> _PROBLEM DETAILS_
Starting with the line with "Where should I" in the entries below and going on through the line with "Task: Click the Members panel header", output every line exactly and nothing more. No pictures.

---------- DATA FOR THIS EXERCISE ----------

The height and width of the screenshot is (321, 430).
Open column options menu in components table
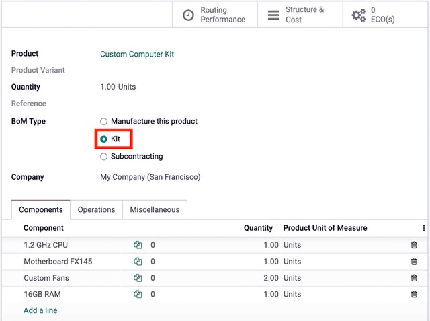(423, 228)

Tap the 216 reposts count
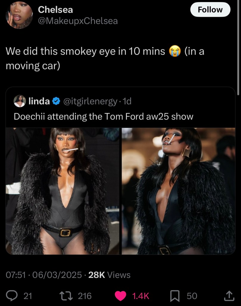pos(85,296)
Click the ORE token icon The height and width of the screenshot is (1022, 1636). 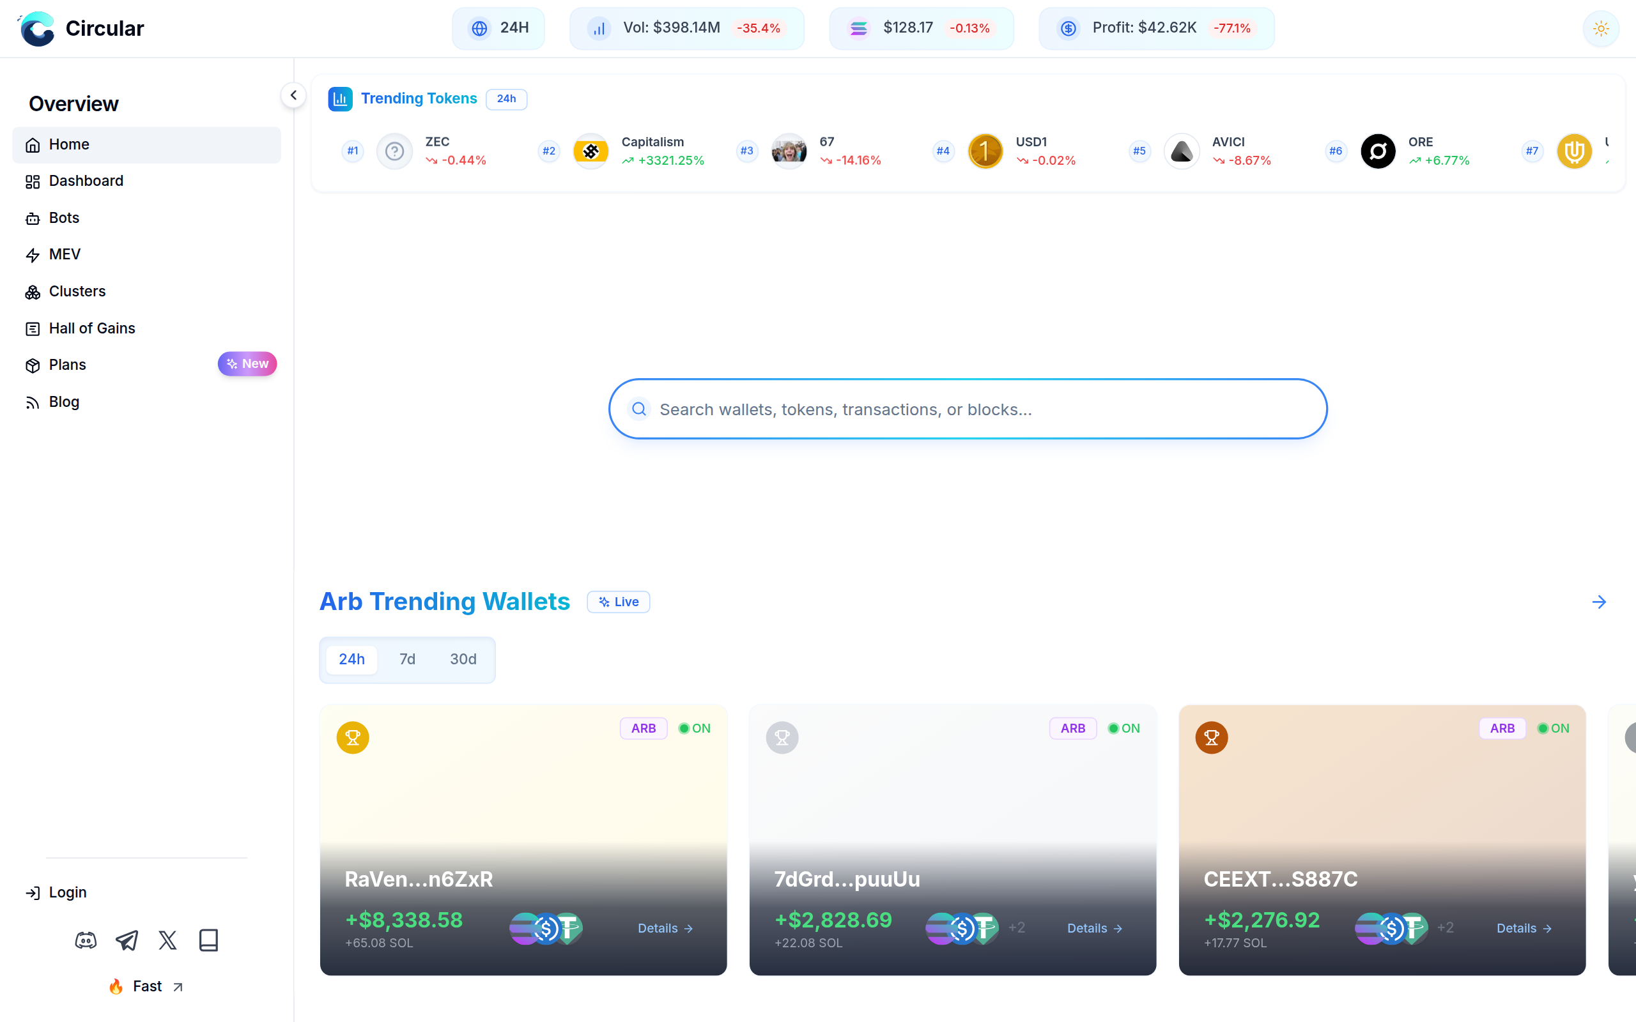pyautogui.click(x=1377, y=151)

----------
---------- DATA FOR THIS EXERCISE ----------

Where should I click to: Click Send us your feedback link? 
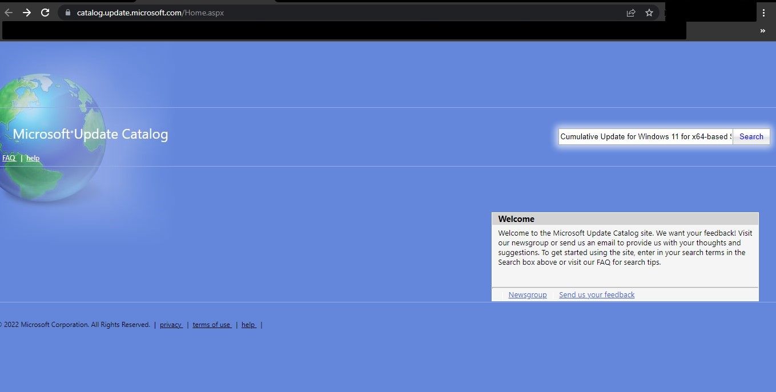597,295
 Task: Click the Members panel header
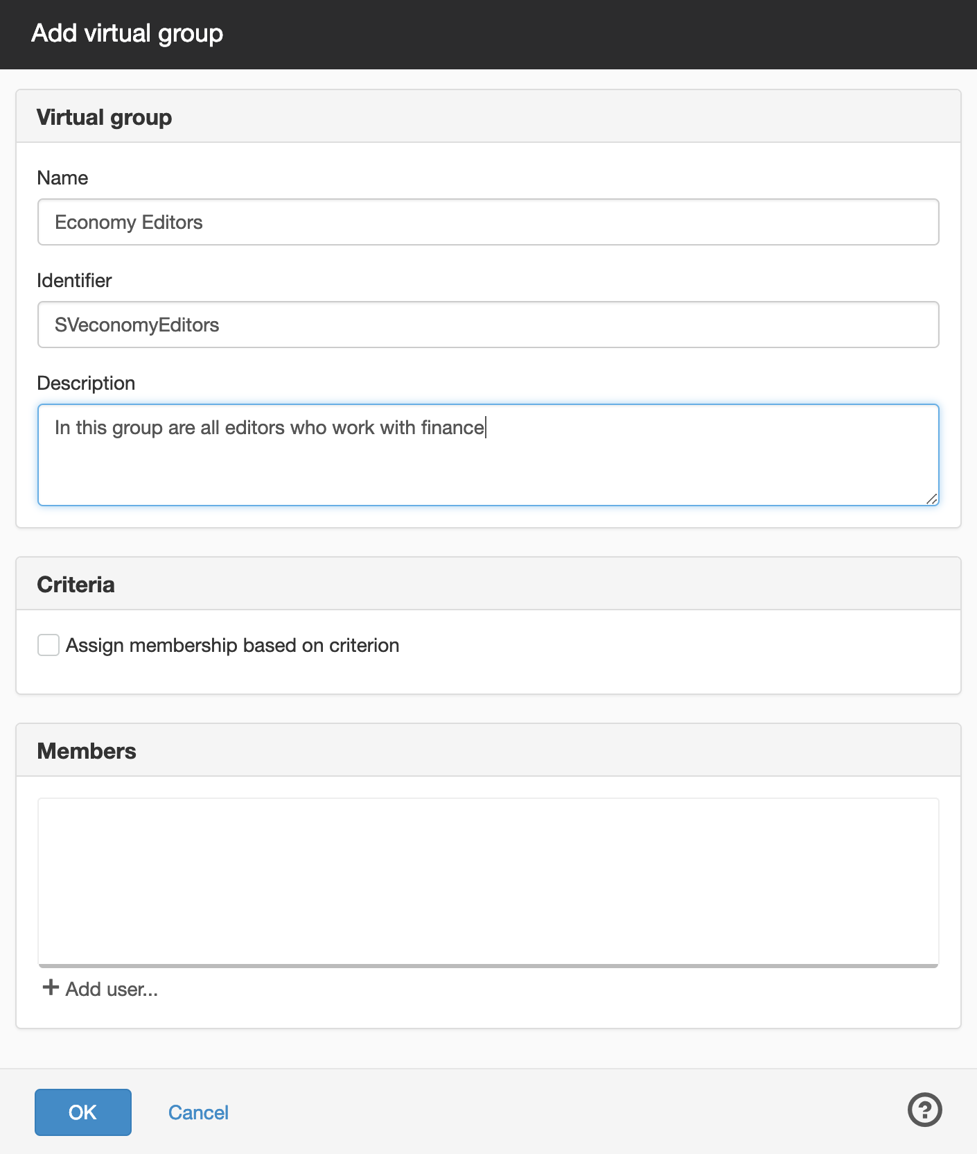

----------

> _ANSWER BELOW_
Where should I click to: Click Send us your feedback link? 
597,295
 Task: Click the Members panel header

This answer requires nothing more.